While Black Friday dates could initially go unnoticed in places other than North America, the practice of massive discounts on these occasions has already spread to other continents.
The truth is, if we choose to shop online in the hope of resisting certain offers, we are completely mistaken. It is in digital that the greatest number of sales manipulation strategies are materialized, with subtle but effective appeals that make shopping irresistible.
The global e-commerce market is expected to grow to $4.9 trillion by 2021. By 2018, one in ten dollars spent globally was spent online, and by 2022 online sales will account for 17% of all global consumer sales.
Online purchases during November almost triple year after year and the flash sales associated with the last weekend in November are not just 24-hour exclusive deals as they often last all week until Black Friday & Beyond, ending with the so-called Cyber Monday, when stores further reduce the prices of the products they are selling online.

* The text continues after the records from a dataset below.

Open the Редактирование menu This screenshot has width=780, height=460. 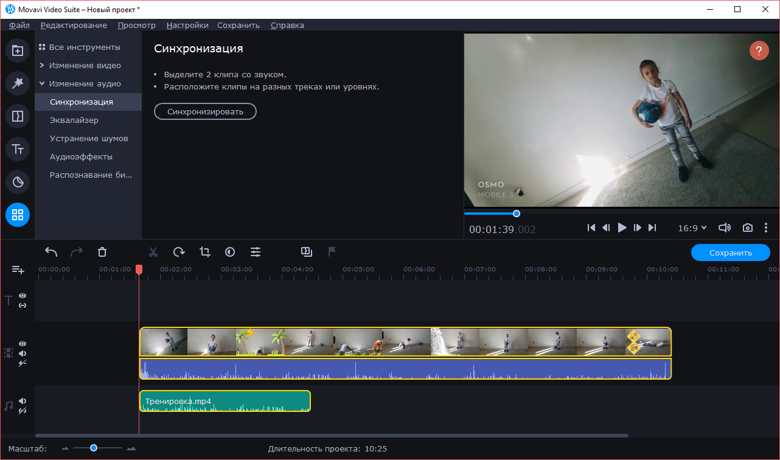pos(74,25)
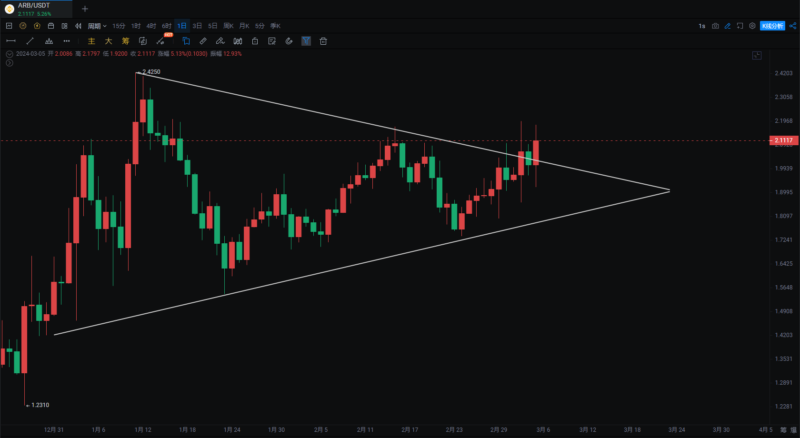Image resolution: width=800 pixels, height=438 pixels.
Task: Toggle the blue pencil drawing mode
Action: [728, 26]
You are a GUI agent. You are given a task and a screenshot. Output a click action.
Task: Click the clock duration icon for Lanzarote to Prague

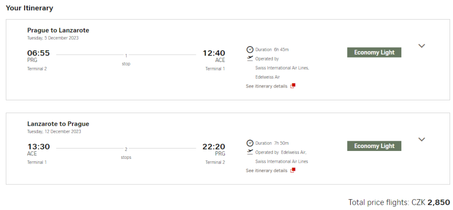point(250,143)
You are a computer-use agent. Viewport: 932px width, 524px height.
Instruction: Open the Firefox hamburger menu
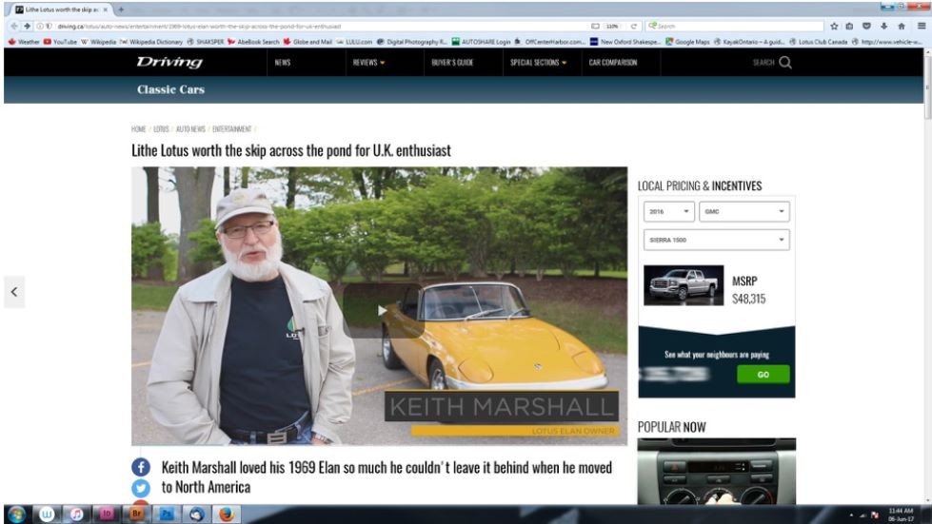click(921, 26)
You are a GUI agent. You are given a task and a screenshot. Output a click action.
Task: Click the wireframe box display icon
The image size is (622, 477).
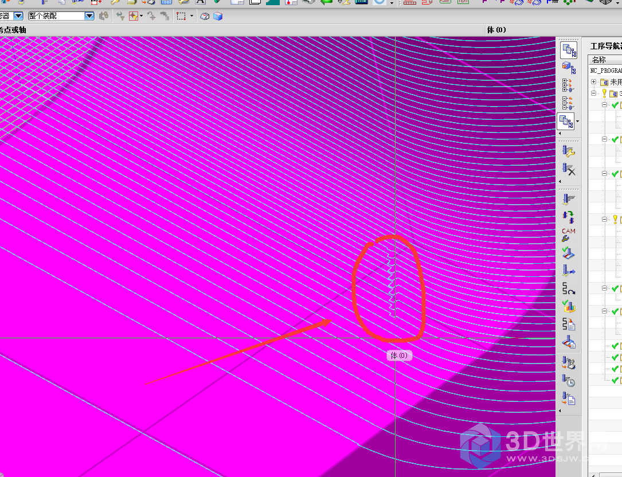[205, 17]
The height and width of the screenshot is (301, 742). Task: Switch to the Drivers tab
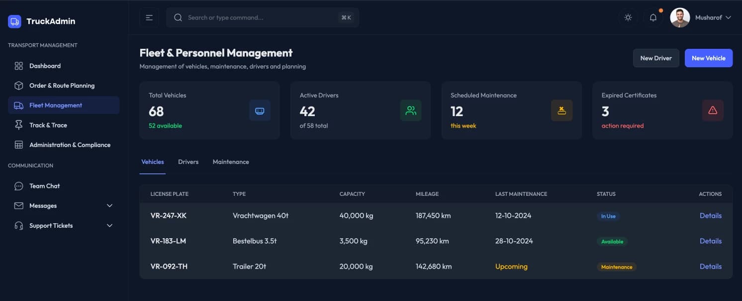188,162
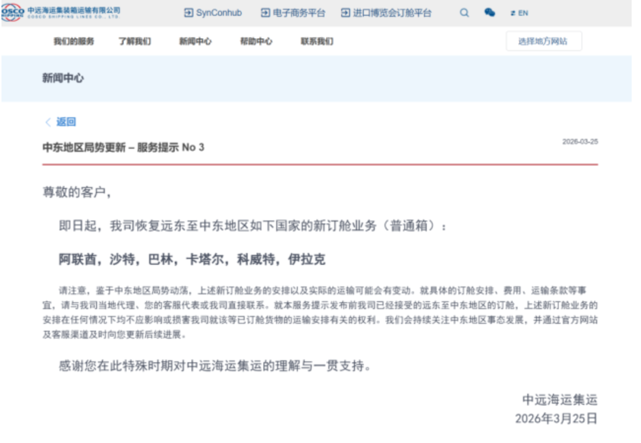Image resolution: width=641 pixels, height=443 pixels.
Task: Click the language switch icon beside EN
Action: (513, 13)
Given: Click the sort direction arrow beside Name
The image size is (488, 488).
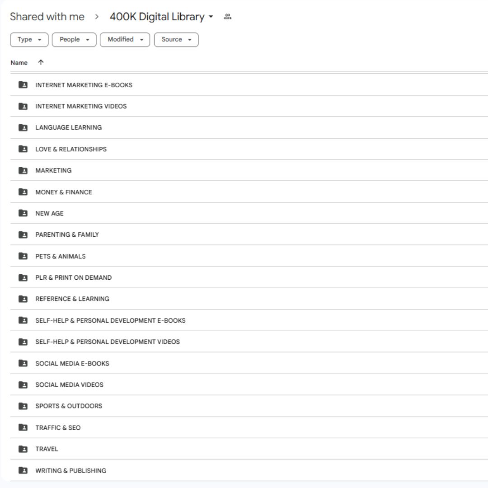Looking at the screenshot, I should [x=41, y=62].
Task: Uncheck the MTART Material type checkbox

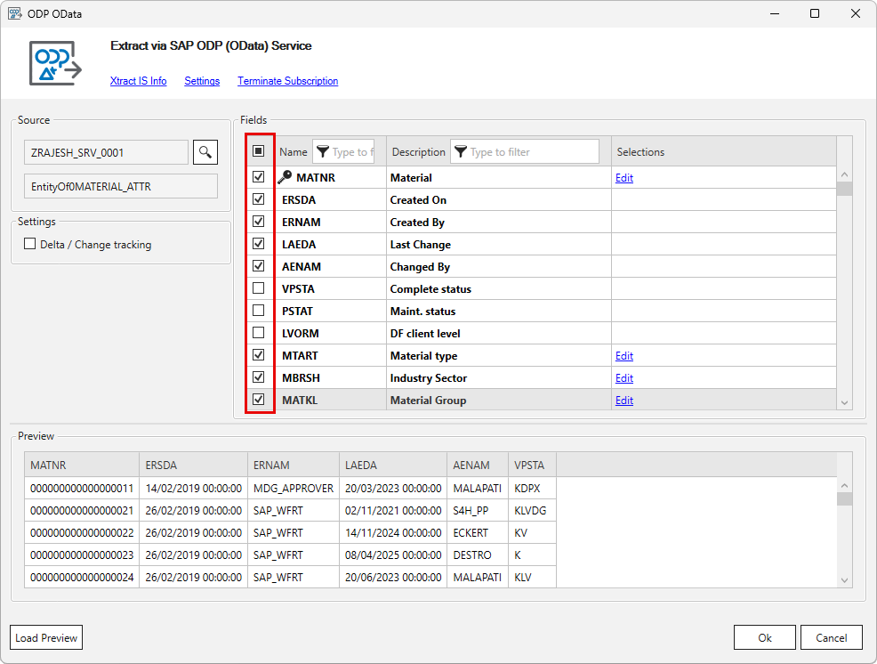Action: click(259, 355)
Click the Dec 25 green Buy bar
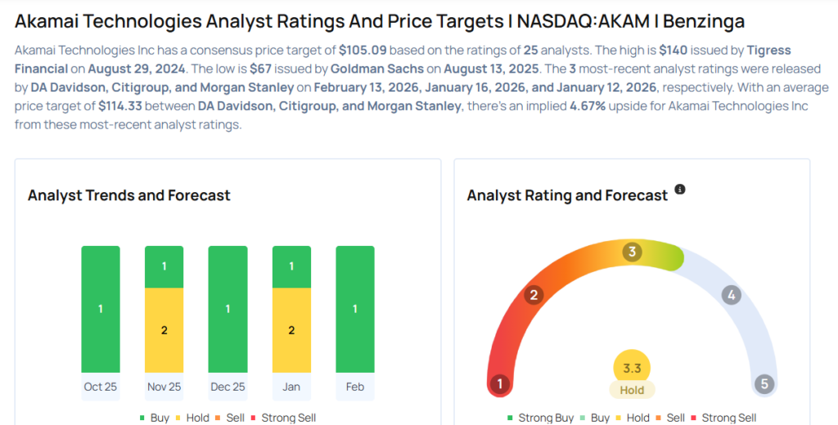 coord(228,309)
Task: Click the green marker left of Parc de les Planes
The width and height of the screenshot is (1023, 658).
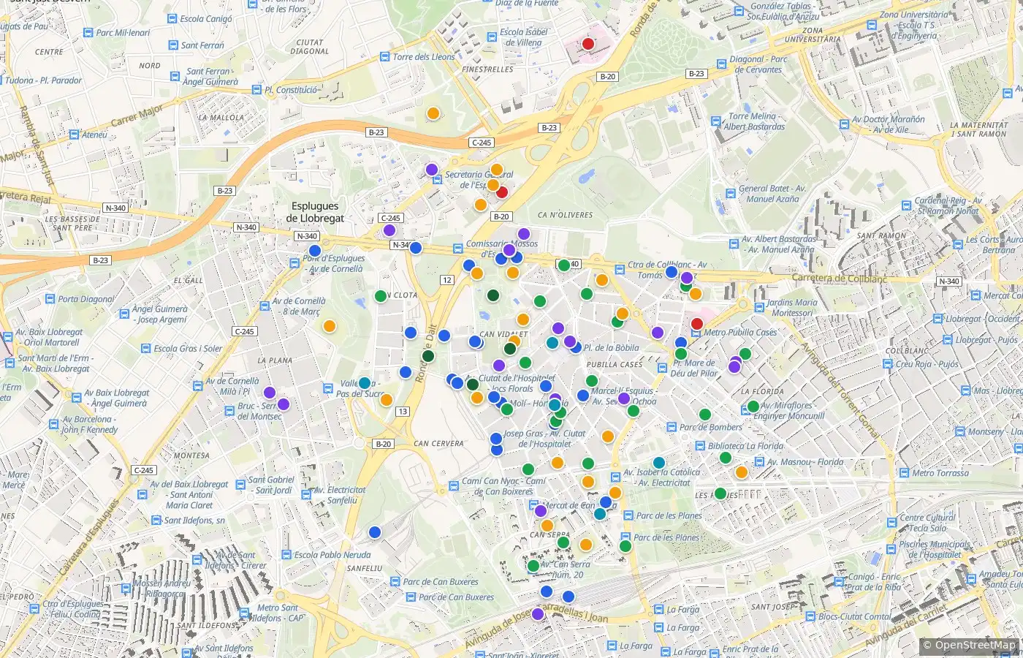Action: pos(625,546)
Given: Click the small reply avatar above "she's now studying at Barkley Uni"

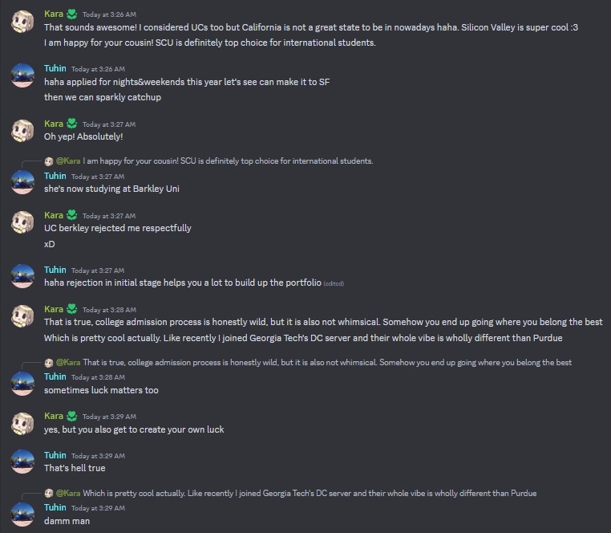Looking at the screenshot, I should [x=49, y=161].
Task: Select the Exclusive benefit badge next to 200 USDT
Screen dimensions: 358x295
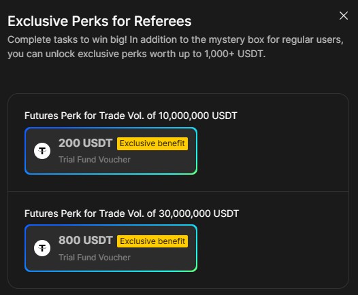Action: point(152,143)
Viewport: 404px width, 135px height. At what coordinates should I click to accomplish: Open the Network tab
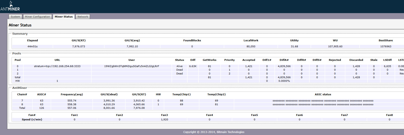click(x=83, y=17)
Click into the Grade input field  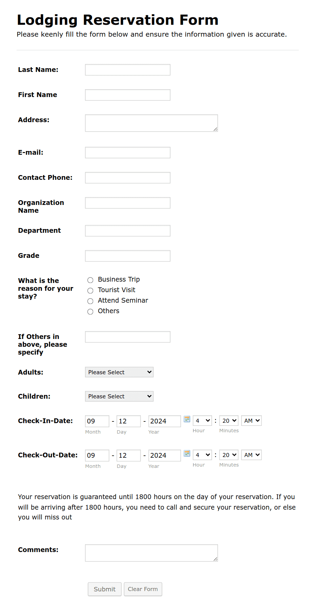tap(127, 255)
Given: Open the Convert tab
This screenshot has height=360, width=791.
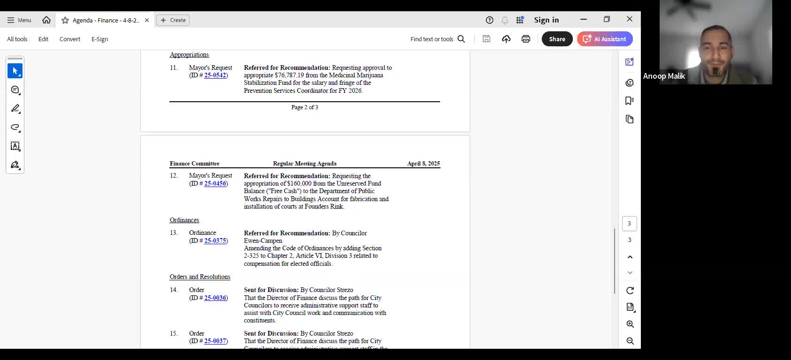Looking at the screenshot, I should click(70, 39).
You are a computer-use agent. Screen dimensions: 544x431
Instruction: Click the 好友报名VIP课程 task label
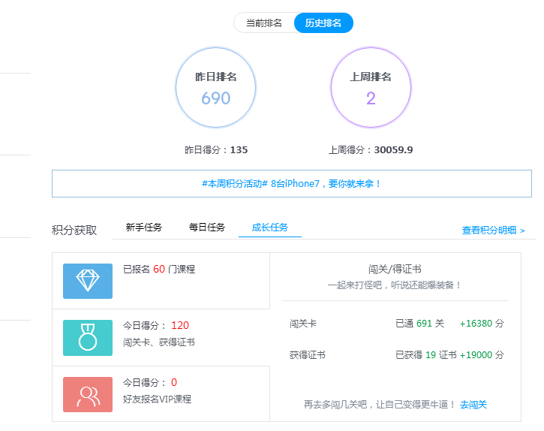157,399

And shopping online is getting easier and easier: through smartphones, tablets, apps and even virtual assistants, everything contributes to more instant and impulsive shopping. So many transaction opportunities that become great opportunities for criminals, as the buying impulse often outweighs the worry of secure wi-fi networks, phishing emails with must-see offers, or fake websites that collect credit card data. It is therefore important to draw attention to the best cybersecurity practices to be implemented in these days of shopping opportunities.
Above all, you should apply common sense and always suspect that an offer which "seems too good to be true" is because... most of the time it is!
Here are some tips that will help minimize your online shopping security risks for the coming season:
Ficam aqui algumas dicas que ajudarão a minimizar os seus riscos de segurança nas compras online para a época que se avizinha:
- Use secure networks. Public or open wi-fi networks are an excellent gateway for hackers. Don't shop online through insecure networks and give preference to wi-fi networks that require encryption as they make hackers' action difficult and represent a reinforcement of security. If you have to use public networks, make sure that your computer or phone has the antivirus and firewall working and updated, and install one of several applications that already exists to protect yourself in these accesses (for example, Security Master - Antivírus, VPN, AppLock, Booster or WiFi Doctor);
- Use complex and different passwords. When registering for a site, ensure the use of long passwords, preferably with random words, upper and lower case letters, numbers and symbols and always different, from site to site. If you have difficulty generating and managing passwords, there are already applications that help in this matter, such as LastPass ou Keeper;
- Stay tuned for emails. This is the time of year when you should receive many promotional emails with links to unmissable offers or attachments with unique discounts. Keep an eye out for senders and always check before replying, especially if it means sharing additional data about yourself. There are several ways to help identify a phishing email that often involve creating a sense of urgency or panic. For example, they may threaten that your account will be suspended or the offer will run out if you don't respond immediately. Another way to check the reliability of links is to check how the site's address appears in the address bar: an address with a secure connection starts with HTTPS or has a small lock icon in the browser's address bar. Test your knowledge about this subject by doing the Google / Jigsaw quiz;
- Browse credible URLs. Credible websites contain the seller's identification, physical address, phone number and email. Be aware of sites that do not provide reliable elements, as well as information about the privacy and security policy. Nowadays, browsers themselves already include security features that allow you to block annoying pop-ups, send "Do Not Track" requests to sites, disable insecure flash content, prevent malicious downloads and control which sites can access your computer's webcam, microphone, etc. Another simple way to test the security of a website is to check the destination of the link before clicking on it (just drag the mouse pointer over any link to check the URL to which it is linked). Check the link for misspellings, repeated letters or other faults that might indicate an impostor site. There are numerous tools on the market that help you to be protected. AVIRA Antivirus, for example, blocks infected websites, phishing attacks (social networks, email, etc.);
- Avoid help. If you have provided your telephone contact at some point during registration and someone calls to "help" you with a problem, do not give them any confidential information or allow them to access your computer or bank account;
- Confirm invoices. First of all, make sure it is a valid invoice, i.e. it refers to a purchase you actually made. Then check that the amount is correct, the payment details are correct, the delivery time or other associated conditions. Do not accept requests to change bank account payment details and prefer to use a credit card or platforms such as Paypal instead of a debit card, as there is often more protection in the event of a crime and there are often limits on spending. Or choose a card that is used only for online shopping;
- Keep all documentation. Once you have made your purchase, keep all documentation generated in case you need to exchange or return what you have purchased, ask for after-sales assistance or activate the warranty. Keep Warranty, for example, is an application that stores invoices and warranties, notifying you when they are about to expire.
With online shopping platforms evolving faster and faster, and cybercrime following this evolution, being aware of these issues is the least you can do.
The implementation of the European Union's General Data Protection Regulation, among other regulations on privacy and data use, has made these issues crucial for the brands selling online, but also for the increasingly informed and attentive consumers.